Estados Unidos: del capitalismo al clientelismo

El economista Martín Krause sostiene que la economía estadounidense ya no responde a los principios del capitalismo, sino a un sistema de privilegios, favores y búsqueda de rentas. Un debate teórico que interpela tanto a críticos del mercado como a liberales clásicos.

¿Puede seguir calificándose a Estados Unidos como un país capitalista? Para el economista argentino Martín Krause, la respuesta es negativa. En una reciente entrada de su blog El Muro de Martín, el académico plantea que el sistema económico estadounidense dejó de ser capitalista y se transformó en un régimen de clientelismo, caracterizado por el entrelazamiento creciente entre poder político y elites económicas.

El planteo se apoya en un trabajo académico de profesores de la George Mason University -André Quintas y Peter J. Boettke- que revisa las distintas interpretaciones del capitalismo de amigos o cronyism desde la tradición de la Economía Política de Virginia. El artículo parte de una paradoja central: tanto los críticos del capitalismo como los pensadores liberales clásicos condenan los privilegios, la captura del Estado y la búsqueda de rentas, pero llegan a conclusiones opuestas sobre su origen.

Para los críticos, estas distorsiones son consecuencias inevitables del capitalismo. Para los liberales clásicos, en cambio, representan una traición a sus principios fundacionales. Krause retoma este debate y plantea dos preguntas clave: si el sistema actual refleja realmente al capitalismo y, si no lo hace, cuál es su verdadera naturaleza.

En esa línea, el análisis remite a los aportes de James Buchanan, Gordon Tullock y Robert Tollison, quienes desarrollaron la teoría de la búsqueda de rentas, mostrando cómo los actores económicos utilizan el poder político para obtener beneficios privados.

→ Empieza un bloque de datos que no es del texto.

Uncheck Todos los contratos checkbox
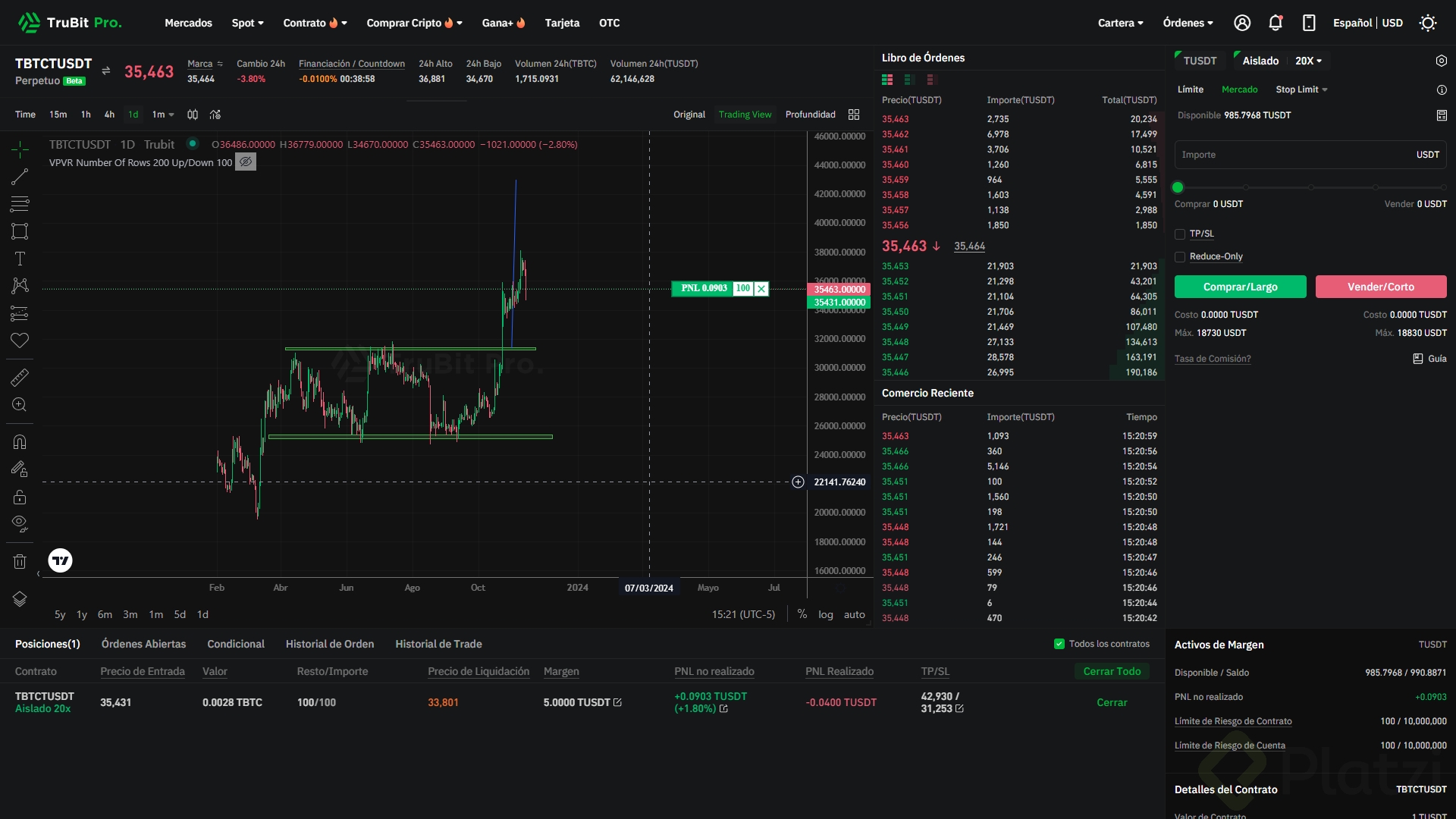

Sobre esta base, economistas como Randall Holcombe y Richard Wagner coinciden en que el sistema contemporáneo se describe mejor como clientelismo que como capitalismo, aunque discrepan sobre su origen.

Holcombe interpreta el favoritismo estatal como una distorsión del sistema de libertad natural de Adam Smith: una consecuencia no deseada, pero inevitable, del propio capitalismo. Wagner, en cambio, sostiene una visión más radical: el clientelismo no sería una desviación del capitalismo, sino una característica estructural de todo sistema económico donde política y economía se entrelazan. Desde esta perspectiva, el favoritismo no surge del capitalismo, sino que lo precede y condiciona su desarrollo.

Krause subraya que, pese a sus diferencias, ambos enfoques coinciden en un punto central: el sistema vigente en Estados Unidos ya no puede definirse como capitalista en sentido estricto. La proliferación de subsidios selectivos, regulaciones hechas a medida, rescates financieros y alianzas entre grandes corporaciones y el Estado configura un entramado de intereses que poco tiene que ver con la competencia abierta, la igualdad ante la ley y el riesgo empresario propios del capitalismo clásico.

El debate no es meramente académico. Según Krause, confundir clientelismo con capitalismo tiene consecuencias políticas profundas: alimenta el descrédito del mercado, legitima un mayor intervencionismo estatal y oscurece las verdaderas causas de la desigualdad y el estancamiento económico. En lugar de cuestionar los privilegios, se termina cuestionando al sistema de mercado en sí.

Desde El Muro de Martín, el economista propone recuperar la distinción conceptual entre capitalismo y clientelismo para comprender mejor las fallas del presente. No se trata -sostiene- de defender un sistema idealizado, sino de reconocer que la erosión de las reglas del juego, impulsada por la connivencia entre poder político y económico, ha dado lugar a un orden distinto, donde los incentivos ya no premian la innovación y la productividad, sino el acceso al favor estatal.

En ese diagnóstico, Estados Unidos aparece menos como la encarnación del capitalismo y más como un caso paradigmático de cómo el clientelismo puede vaciar de contenido a un sistema que alguna vez se definió por la libertad económica.